Thinking about this some more, removing the up-for-grabs for now since it may be something we don’t want to support by default.

@steveharter, @layomia - is there a potential workaround here in the meantime? What would it take to add support for non-string key’d dictionary within the serializer for 5.0?

@ahsonkhan @willyt150 the workaround for this is to use a custom converter that implements JsonConverter<T> where T is Dictionary<int, string>. See https://github.com/dotnet/corefx/issues/36639#issue-429928740 for some examples.

Presumably anything you can currently serialize as a standalone object?

Yes.

@roguecode here’s a Enum sample for Dictionary<TKey, TValue> where TKey is an Enum and uses the “property” JSON syntax instead of KeyValuePair. I also updated the list of samples above to include this new sample.

I’ve ran into this issue with a small program I’m writing where parts of a version label are provided through a json file. The label parts have a key that specifies the index where the label part may be inserted. This means the keys are numeric values, e.g

{
  "parts" : {
    "1" : "alpha",
    "3" : "beta"
  }
}

Using Newtonsoft, the json can be deserialized without issue to a Dictionary<int, string>. After converting to System.Text.Json serialization failed.

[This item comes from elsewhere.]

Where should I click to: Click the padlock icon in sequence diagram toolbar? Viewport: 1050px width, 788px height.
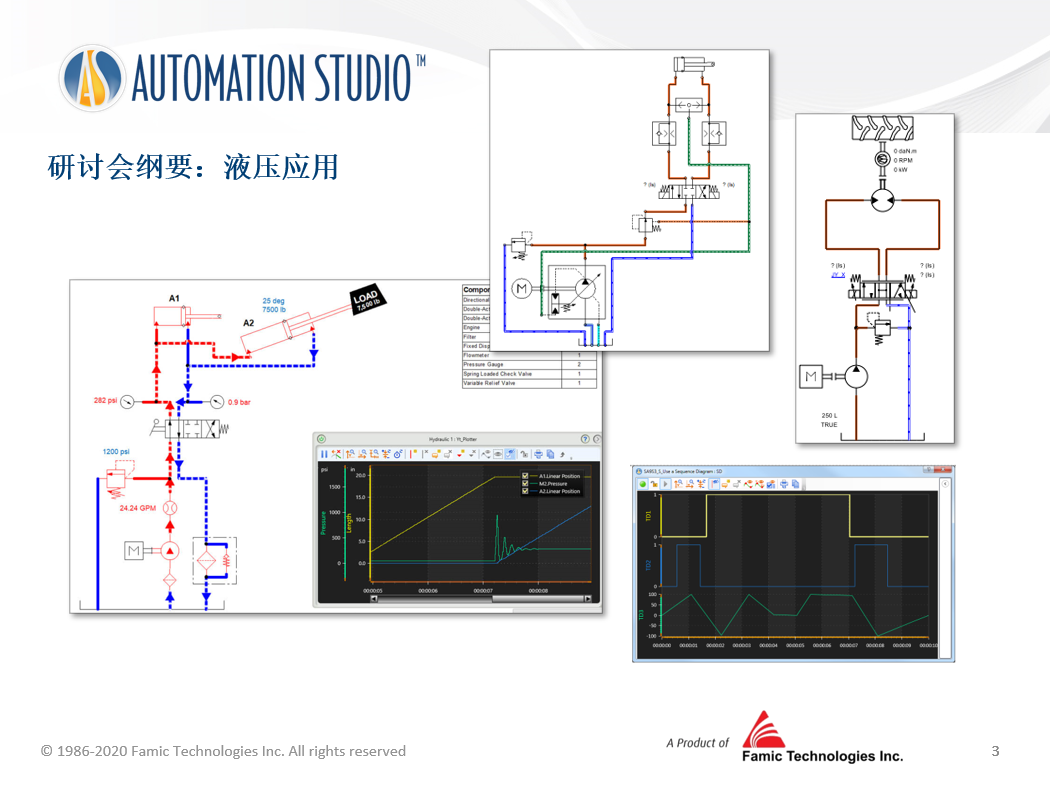pos(654,484)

I’ve resolved this issue by creating my own DictionaryConverter, and DictionaryConverter<T,K>. I also created a simple converter that allows integers to be deserialized from a string

These are then registered through the serializer options: https://github.com/Kieranties/SimpleVersion/blob/master/src/SimpleVersion.Core/Serialization/Serializer.cs#L22

These changes allow the keys of a dictionary to be deserialized instead of directly read as a string. This further opens up support for keys to be arbitrary types that could have their own converters registered for serialization (e.g. enums/type/ types that may be serialized as unique keys etc)

I’ve not formally tested things but within the current development this seems to have resolved the issue.

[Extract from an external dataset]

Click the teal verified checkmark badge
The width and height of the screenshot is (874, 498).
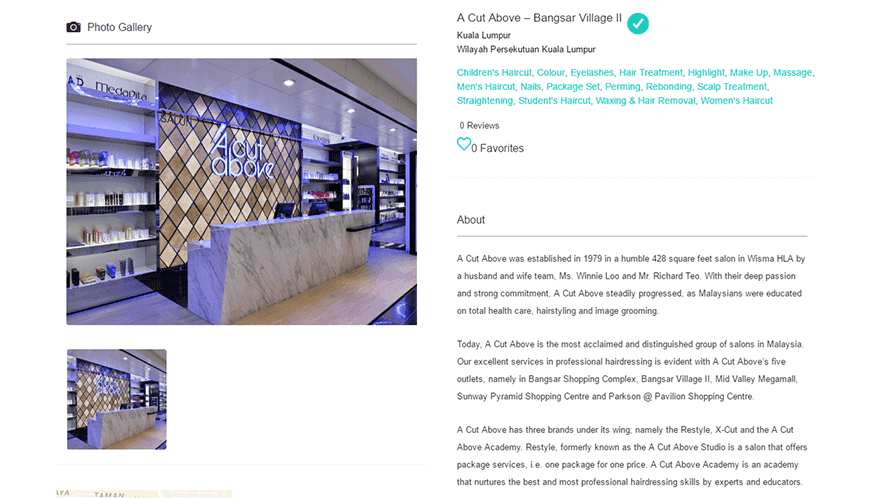click(638, 23)
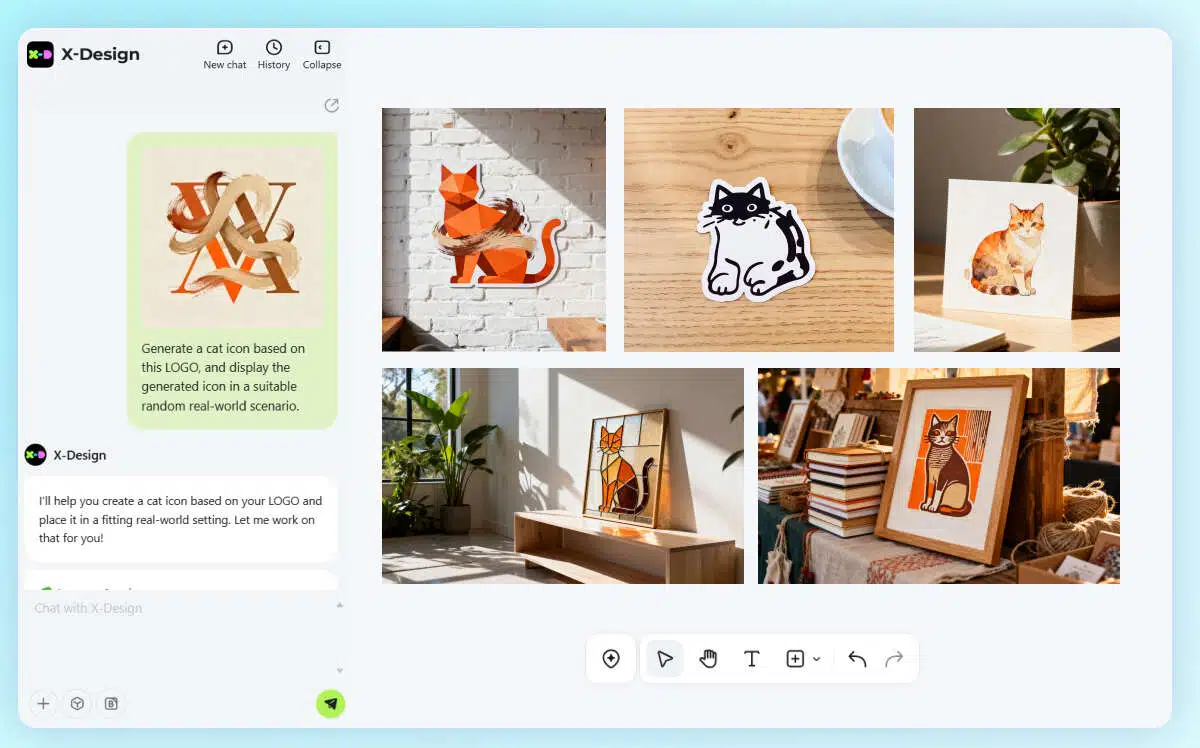Select the black and white cat sticker image

pyautogui.click(x=758, y=230)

From @israellot in https://github.com/dotnet/corefx/issues/41345

var dictionary = new Dictionary<int, int>()
            {
                [0] = 1
            };

 var serialized = System.Text.Json.JsonSerializer.Serialize(dictionary);

This simple serialization is handled well by the former default Newtonsoft json library by serializing the int key as string. On System.Text.Json is throws a not supported exception.

Oh boy, had this problem right after I upgraded to 3.0.

Had to install the newton package with AddNewtonsoftJson.

@steveharter At least you shouldn’t throw a notsupportexception when there’s a useable converter.

Yes that is a fair point. Perhaps we can remove this restriction for 3.1. cc @layomia

Also just to clarify that today dictionary elements are serialized like properties which is possible because the key is a string. Supporting non-string keys means elements will be serialized as a KeyValuePair.

Thank you very much for your quick replies @ahsonkhan!

The “limitation” of the key being a string actually makes sense when I think about it. I see now that Json.net actually generates json with the key being a string, when deserializing it would just get me an int back. It would definitely be nice having the support for non-string keys in the future, but not a show stopper.

Ok, glad to hear that the Mvc.SerializableError not being supported has been fixed. Any ideas on if there’s a hoped for release date of Preview 8? Tried to search and find something, but not seeing anything about that.

Once preview 8 comes out we’ll try giving the .net core 3 json serialization library a try again, but for now we’re needing to stick with Json.net

System.NotSupportedException: The collection type ‘Microsoft.AspNetCore.Mvc.SerializableError’ is not supported.